A short story for you all (an edit of a piece from a couple of years back). Click below for a PDF or read on for a taster…
We called her Beetle, this girl at school, small and round and curious, always fidgeting around looking for things that didn’t concern her.
You never knew she was there until you were ready to drop the water bombs down the stairwell, or nervous fingers had just undone your bra, or you’d nearly got the blue to appear under the red as you bruised a younger kid’s face with your fist. Just at the wrong moment, there she’d be, Beetle, looking at you and sniffing like she’d just crawled up to a pile of food or shit and she wasn’t sure which. She’d look at you and do a thing with her face. Then she’d scurry off and you’d know that whatever you had planned to do just wasn’t going to happen.

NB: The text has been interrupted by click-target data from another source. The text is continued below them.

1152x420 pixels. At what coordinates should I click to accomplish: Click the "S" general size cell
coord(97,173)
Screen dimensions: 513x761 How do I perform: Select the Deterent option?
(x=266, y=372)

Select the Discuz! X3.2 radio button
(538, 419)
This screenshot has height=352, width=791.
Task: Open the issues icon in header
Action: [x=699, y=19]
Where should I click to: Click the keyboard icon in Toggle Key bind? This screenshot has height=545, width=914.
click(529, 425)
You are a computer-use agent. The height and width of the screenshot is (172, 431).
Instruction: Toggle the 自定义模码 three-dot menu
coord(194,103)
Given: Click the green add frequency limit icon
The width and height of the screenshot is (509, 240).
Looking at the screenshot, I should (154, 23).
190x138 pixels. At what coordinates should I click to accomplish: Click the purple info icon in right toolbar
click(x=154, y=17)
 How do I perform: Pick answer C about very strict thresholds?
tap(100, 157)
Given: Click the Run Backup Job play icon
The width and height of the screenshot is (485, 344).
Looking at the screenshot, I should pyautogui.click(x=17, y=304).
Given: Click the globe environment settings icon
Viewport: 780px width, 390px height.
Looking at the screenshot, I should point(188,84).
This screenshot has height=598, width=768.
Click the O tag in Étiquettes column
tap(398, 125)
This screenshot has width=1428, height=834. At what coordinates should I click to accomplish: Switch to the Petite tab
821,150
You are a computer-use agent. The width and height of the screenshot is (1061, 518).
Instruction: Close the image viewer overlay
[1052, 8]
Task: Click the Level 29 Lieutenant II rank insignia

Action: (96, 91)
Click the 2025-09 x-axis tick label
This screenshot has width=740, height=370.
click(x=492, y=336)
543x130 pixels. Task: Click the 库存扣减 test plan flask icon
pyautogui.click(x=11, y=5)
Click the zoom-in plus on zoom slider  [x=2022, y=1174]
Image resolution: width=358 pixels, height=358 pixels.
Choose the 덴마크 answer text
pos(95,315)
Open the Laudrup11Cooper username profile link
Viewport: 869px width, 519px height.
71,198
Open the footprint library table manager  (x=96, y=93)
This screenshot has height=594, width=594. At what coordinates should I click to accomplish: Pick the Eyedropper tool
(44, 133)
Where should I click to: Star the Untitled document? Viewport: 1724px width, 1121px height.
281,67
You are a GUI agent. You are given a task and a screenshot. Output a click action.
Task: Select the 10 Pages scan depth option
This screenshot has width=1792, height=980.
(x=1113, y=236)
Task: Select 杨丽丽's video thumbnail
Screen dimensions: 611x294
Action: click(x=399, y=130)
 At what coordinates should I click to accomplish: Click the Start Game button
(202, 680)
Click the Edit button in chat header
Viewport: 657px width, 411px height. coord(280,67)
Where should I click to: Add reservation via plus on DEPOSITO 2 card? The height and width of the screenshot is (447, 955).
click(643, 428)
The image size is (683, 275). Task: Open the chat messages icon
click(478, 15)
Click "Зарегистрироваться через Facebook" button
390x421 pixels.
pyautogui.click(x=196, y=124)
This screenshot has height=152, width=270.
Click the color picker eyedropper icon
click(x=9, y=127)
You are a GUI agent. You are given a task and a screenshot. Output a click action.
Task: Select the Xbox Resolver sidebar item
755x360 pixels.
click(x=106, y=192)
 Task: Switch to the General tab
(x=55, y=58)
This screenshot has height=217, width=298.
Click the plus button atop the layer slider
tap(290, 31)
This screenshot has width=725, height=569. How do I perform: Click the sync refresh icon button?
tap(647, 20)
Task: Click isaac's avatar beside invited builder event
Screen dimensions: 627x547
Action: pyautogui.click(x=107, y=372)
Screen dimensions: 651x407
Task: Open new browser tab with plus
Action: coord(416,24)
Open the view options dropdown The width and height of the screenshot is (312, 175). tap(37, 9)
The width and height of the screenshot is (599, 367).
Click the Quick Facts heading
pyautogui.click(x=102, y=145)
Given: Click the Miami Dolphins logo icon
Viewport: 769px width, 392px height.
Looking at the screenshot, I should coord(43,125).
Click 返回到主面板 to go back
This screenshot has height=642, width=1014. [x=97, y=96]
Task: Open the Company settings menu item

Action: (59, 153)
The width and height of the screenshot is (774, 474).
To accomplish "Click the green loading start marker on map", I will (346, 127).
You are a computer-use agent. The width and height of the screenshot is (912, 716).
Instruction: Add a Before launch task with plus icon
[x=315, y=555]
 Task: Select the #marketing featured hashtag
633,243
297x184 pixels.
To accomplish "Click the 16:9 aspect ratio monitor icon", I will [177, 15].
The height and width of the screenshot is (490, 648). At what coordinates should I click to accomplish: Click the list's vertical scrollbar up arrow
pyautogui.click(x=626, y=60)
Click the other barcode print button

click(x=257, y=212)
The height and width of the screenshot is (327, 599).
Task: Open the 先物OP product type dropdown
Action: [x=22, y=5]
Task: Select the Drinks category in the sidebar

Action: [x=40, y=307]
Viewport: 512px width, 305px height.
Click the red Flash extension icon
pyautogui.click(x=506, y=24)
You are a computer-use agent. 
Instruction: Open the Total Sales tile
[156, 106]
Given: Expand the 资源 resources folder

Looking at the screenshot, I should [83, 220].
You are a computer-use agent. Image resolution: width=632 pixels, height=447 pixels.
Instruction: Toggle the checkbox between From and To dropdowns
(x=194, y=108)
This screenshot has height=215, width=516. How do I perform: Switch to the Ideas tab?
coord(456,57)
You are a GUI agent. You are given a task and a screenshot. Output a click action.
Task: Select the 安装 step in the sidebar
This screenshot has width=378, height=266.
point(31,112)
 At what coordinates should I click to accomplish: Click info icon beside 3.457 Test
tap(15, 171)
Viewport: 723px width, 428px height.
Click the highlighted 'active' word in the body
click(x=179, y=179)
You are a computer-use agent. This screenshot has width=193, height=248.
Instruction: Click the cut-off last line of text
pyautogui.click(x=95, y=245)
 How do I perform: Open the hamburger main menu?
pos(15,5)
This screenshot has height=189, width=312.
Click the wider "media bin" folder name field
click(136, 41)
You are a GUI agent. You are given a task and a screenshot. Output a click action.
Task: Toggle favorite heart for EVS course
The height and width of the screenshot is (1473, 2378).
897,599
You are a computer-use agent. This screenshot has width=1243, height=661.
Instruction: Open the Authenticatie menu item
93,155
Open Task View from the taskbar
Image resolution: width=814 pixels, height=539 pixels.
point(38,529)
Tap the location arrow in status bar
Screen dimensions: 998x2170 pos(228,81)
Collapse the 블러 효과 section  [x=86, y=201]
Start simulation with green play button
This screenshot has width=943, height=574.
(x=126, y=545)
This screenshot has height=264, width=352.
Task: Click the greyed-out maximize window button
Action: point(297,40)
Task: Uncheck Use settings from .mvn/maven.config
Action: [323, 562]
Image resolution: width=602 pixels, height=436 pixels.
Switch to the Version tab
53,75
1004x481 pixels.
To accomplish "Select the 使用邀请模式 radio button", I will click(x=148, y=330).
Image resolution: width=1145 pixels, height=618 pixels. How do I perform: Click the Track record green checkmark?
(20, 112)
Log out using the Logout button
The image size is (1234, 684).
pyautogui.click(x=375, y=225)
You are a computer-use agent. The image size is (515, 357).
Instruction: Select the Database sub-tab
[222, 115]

Small and round and curious. Tough, though, like she had a beetle’s shell. If you grabbed her by the hair, dragged her through the car park gravel, gave her dead legs, dead arms, Chinese burns: whatever you did, she wouldn’t say a word. She’d just take it, wait until you were done, do that thing with her face and scurry away.
That’s why we didn’t like her: like a beetle, we didn’t understand her, didn’t know what she was made of, where she came from, what she wanted. We were scared of her silence.
It was April, just after Easter, when we were thirteen or fourteen. We came back to school and Beetle wasn’t there.